L'ultima modifica è del 21 gennaio 2014 alle ore 13:07.

«E allora organizziamola questa cosa! Facciamola grossa e non ne parliamo più». Così, lo scorso16 novembre, Totò Riina si rivolgeva al boss pugliese Alberto Lorusso condividendo con lui l'ora d'aria nel carcere milanese di Opera.

Il capo di Cosa nostra sta parlando di Nino Di Matteo, il pm che lo ha portato alla sbarra insieme a politici ed ex ufficiali dell'Arma, con l'accusa di aver trattato, più di vent'anni fa, per porre fine alla strategia stragista. L'intercettazione è stata depositata agli atti del processo oggi pomeriggio.

Nonostante l'età, Riina ha 83 anni, e la detenzione iniziata ormai 21 anni fa, Riina dimostra di essere ancora perfettamente lucido, e mantenere immutati i propri propositi sanguinari. Così, parlando sempre di Di Matteo, il padrino corleonese dice: «Vedi, vedi si mette là davanti, mi guarda con gli occhi puntati ma a me non mi intimorisce». «Questo Di Matteo non se ne va, gli hanno rinforzato la scorta e allora, se fosse possibile, ad ucciderlo... Una esecuzione come eravamo a quel tempo a Palermo con i militari».

E Riina, aggiornato in tempo (quasi reale) da Lorusso, apprende della richiesta di testimonianza del presidente della Repubblica, Giorgio Napolitano, al processo sulla trattativa. Lorusso lo informa che le tv rilanciano le dichiarazioni del vice presidente del Csm (Vietti) e di altri politici che ritengono che il capo dello Stato non debba testimoniare.
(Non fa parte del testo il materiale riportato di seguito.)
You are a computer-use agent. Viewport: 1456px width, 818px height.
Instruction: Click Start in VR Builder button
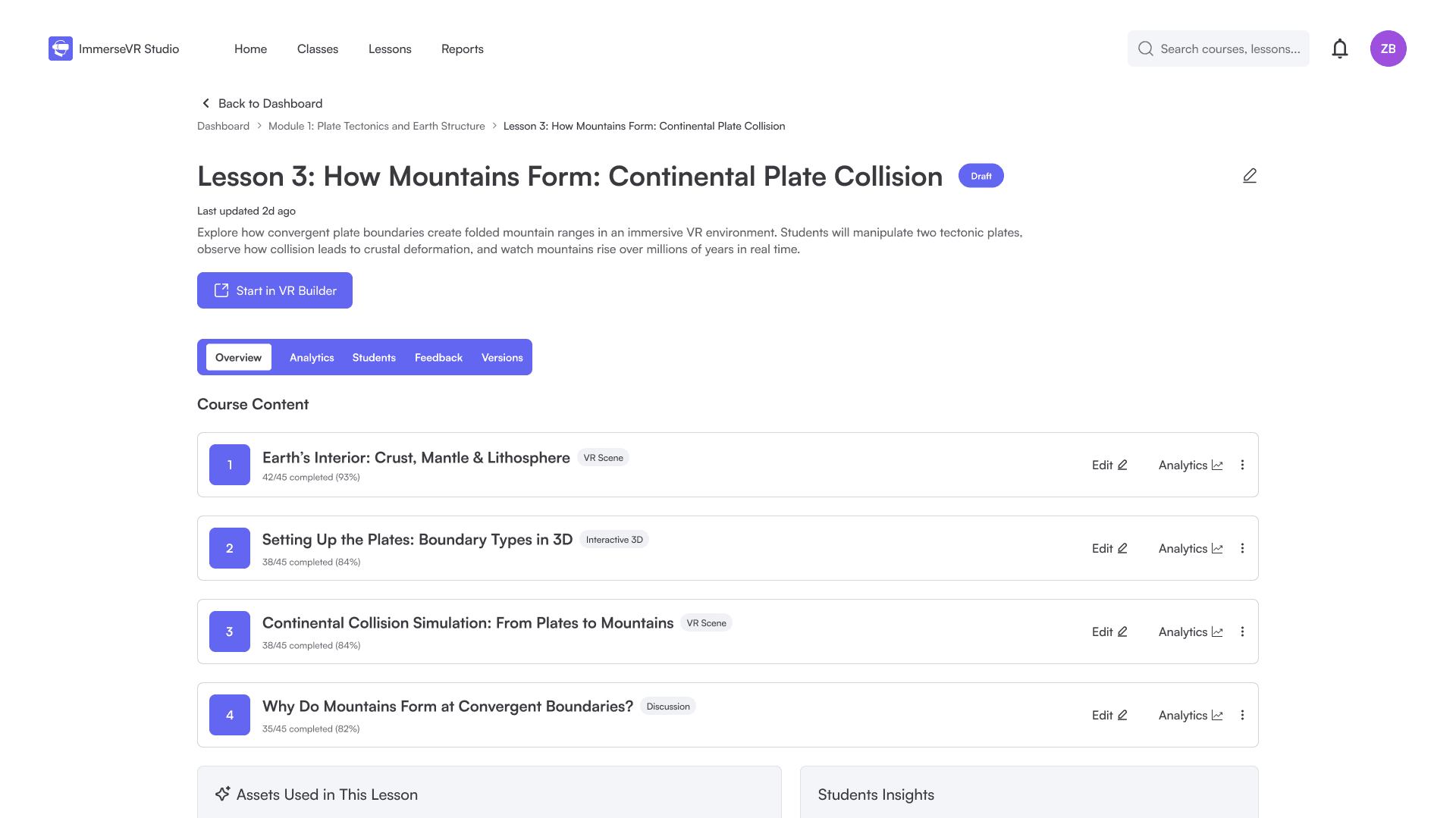[275, 290]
Riina approva: «fanno bene, fanno bene... ci danno una mazzata... ci vuole una mazzata nelle corna... a questo pubblico ministero di Palermo». Al che Lorusso dice: «sono tutti con Napolitano dice che non ci deve andare. Lui è il presidente della Repubblica e non ci deve andare». Riina afferma: «Io penso che qualcosa si è rotto...».